PROBLEM STATEMENT: Look for the line that has "Nous soutenir (206, 251)" in the material below; please repeat it and every line after it, exactly, up to and including the line that has "Exercise My Data Rights (87, 2434)", and nothing else.

■ ■ ■

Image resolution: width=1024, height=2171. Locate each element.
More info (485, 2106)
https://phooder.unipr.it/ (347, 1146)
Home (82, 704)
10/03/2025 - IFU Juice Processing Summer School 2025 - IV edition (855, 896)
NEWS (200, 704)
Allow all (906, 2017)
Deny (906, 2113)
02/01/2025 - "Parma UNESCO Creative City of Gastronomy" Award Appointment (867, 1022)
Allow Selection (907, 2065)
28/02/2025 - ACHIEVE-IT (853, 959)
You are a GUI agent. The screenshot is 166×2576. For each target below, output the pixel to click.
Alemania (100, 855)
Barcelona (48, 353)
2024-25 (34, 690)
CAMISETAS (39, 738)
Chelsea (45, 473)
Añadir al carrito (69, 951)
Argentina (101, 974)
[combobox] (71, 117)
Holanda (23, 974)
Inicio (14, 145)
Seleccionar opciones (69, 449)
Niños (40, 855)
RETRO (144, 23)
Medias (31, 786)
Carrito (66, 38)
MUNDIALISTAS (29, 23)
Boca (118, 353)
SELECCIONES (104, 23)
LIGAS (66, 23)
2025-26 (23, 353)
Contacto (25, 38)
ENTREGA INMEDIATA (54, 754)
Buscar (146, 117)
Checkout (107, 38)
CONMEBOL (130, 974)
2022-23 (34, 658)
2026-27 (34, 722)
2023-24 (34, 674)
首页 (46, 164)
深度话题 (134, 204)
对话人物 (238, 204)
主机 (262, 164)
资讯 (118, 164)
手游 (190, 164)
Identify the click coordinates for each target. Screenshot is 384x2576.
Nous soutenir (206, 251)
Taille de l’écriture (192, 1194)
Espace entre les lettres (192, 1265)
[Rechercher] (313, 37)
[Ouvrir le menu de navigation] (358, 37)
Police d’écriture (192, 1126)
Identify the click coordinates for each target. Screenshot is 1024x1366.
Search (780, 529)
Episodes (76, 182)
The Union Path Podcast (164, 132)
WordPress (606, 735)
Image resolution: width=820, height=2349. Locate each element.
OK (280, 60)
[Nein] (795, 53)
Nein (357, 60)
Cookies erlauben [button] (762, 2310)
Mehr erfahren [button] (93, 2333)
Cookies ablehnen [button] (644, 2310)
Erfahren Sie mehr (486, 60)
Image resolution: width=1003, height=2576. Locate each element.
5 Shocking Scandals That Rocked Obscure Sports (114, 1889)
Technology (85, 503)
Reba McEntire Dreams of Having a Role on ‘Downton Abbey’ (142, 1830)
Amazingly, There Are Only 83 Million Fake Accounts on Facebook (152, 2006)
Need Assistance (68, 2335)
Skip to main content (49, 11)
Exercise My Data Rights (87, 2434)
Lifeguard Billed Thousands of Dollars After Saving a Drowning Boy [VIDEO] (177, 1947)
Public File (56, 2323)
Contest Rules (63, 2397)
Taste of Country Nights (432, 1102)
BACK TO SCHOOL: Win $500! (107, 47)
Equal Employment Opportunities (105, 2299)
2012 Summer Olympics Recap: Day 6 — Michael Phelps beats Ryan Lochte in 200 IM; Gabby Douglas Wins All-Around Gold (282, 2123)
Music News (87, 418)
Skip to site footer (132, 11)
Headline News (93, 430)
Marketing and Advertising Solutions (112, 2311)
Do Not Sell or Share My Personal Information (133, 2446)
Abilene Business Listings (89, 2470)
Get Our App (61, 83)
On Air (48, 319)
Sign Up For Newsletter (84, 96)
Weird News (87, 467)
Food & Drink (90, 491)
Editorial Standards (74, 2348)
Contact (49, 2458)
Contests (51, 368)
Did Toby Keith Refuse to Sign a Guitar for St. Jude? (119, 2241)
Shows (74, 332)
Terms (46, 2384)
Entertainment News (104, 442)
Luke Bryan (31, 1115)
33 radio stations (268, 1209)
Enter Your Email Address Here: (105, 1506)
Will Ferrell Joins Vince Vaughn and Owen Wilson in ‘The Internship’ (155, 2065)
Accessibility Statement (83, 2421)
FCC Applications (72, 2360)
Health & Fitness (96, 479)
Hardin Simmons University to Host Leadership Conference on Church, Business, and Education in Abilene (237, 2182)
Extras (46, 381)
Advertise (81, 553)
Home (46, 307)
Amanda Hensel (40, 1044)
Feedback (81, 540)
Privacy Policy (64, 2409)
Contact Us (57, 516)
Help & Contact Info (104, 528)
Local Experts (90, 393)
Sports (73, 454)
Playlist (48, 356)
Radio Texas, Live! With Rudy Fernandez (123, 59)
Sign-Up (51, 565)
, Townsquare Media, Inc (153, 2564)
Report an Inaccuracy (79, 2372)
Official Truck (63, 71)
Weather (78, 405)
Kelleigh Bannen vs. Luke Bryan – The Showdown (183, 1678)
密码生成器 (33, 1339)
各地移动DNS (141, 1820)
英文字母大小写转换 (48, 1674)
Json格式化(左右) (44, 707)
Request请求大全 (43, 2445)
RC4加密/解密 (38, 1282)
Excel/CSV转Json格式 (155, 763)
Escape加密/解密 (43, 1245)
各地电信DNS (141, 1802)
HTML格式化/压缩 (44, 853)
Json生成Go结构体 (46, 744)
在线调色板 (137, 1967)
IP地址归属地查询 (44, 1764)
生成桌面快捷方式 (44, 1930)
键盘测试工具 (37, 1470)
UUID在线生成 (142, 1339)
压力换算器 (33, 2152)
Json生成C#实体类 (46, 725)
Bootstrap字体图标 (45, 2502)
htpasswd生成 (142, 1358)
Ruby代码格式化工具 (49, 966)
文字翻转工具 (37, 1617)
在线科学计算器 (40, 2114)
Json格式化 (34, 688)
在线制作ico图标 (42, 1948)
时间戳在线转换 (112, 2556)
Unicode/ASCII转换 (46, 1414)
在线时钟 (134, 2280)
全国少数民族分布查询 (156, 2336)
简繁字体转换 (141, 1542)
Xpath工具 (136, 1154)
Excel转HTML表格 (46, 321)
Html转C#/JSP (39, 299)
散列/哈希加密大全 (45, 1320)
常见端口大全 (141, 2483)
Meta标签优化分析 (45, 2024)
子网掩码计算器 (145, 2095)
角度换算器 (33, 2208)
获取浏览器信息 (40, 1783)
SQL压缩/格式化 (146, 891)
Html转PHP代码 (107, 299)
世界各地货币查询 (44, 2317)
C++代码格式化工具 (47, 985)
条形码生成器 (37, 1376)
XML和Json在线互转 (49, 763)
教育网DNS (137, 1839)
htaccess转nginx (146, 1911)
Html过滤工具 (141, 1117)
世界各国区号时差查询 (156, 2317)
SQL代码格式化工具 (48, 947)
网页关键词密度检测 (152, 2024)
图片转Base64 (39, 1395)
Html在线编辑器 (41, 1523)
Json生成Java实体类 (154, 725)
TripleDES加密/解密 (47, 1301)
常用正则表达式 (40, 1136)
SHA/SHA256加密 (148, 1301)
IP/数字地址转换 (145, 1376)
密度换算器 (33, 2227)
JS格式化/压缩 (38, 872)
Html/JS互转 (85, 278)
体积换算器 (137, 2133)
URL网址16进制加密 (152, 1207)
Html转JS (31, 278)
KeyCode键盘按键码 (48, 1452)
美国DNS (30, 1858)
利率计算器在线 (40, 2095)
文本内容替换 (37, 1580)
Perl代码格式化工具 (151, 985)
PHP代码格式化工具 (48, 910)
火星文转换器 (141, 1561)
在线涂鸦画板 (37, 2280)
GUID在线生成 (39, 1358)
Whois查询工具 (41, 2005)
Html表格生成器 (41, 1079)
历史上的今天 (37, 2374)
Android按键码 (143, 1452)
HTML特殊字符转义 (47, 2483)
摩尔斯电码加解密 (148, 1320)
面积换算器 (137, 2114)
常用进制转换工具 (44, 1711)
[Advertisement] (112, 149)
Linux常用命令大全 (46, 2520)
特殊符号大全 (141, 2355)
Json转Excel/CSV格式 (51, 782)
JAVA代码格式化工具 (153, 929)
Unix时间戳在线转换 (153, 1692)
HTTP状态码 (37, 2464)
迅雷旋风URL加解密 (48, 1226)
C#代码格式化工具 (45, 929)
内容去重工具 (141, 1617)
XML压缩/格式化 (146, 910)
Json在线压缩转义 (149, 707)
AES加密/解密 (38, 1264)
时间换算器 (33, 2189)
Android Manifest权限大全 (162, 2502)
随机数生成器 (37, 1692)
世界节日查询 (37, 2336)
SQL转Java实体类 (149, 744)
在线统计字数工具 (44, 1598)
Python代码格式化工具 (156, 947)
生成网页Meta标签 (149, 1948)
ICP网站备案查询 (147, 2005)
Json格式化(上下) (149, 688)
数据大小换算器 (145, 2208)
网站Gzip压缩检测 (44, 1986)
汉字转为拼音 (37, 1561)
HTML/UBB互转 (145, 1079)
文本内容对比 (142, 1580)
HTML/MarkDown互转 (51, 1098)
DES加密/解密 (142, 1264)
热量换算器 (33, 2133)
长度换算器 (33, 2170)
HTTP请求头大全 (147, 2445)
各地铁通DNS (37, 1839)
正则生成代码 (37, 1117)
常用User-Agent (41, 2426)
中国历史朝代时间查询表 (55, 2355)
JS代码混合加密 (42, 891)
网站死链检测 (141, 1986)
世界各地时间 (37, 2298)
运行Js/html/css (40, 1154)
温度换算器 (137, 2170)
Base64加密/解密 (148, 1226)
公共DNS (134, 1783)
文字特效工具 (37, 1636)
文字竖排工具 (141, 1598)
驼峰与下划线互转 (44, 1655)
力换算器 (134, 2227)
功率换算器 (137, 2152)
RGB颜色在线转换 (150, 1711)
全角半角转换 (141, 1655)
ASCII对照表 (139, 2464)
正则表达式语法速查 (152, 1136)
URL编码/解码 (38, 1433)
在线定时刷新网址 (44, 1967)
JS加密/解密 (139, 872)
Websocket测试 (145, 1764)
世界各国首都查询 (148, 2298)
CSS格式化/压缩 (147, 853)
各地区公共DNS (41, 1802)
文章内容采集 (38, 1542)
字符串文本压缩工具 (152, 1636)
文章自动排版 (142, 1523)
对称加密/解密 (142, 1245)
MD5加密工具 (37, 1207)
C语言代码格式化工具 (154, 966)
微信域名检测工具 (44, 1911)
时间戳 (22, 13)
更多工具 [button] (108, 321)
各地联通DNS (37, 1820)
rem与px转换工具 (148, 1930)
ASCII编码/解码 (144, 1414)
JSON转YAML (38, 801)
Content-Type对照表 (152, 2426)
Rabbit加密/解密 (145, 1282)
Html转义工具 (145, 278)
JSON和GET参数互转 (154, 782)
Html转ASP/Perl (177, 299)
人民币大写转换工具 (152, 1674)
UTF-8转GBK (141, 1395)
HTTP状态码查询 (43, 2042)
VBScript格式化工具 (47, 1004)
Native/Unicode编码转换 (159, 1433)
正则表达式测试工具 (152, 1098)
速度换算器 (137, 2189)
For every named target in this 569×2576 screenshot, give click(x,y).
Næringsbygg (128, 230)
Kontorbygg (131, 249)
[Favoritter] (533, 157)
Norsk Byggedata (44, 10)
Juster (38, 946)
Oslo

■ ■ ■

PROBLEM SOLUTION:
Nous soutenir (206, 251)
Taille de l’écriture (192, 1194)
Espace entre les lettres (192, 1265)
[Rechercher] (313, 37)
[Ouvrir le menu de navigation] (358, 37)
Police d’écriture (192, 1126)
Identify the click coordinates for each target. Screenshot is 1024x1366.
Search (780, 529)
Episodes (76, 182)
The Union Path Podcast (164, 132)
WordPress (606, 735)
Image resolution: width=820, height=2349. Locate each element.
OK (280, 60)
[Nein] (795, 53)
Nein (357, 60)
Cookies erlauben [button] (762, 2310)
Mehr erfahren [button] (93, 2333)
Cookies ablehnen [button] (644, 2310)
Erfahren Sie mehr (486, 60)
Image resolution: width=1003, height=2576. Locate each element.
5 Shocking Scandals That Rocked Obscure Sports (114, 1889)
Technology (85, 503)
Reba McEntire Dreams of Having a Role on ‘Downton Abbey’ (142, 1830)
Amazingly, There Are Only 83 Million Fake Accounts on Facebook (152, 2006)
Need Assistance (68, 2335)
Skip to main content (49, 11)
Exercise My Data Rights (87, 2434)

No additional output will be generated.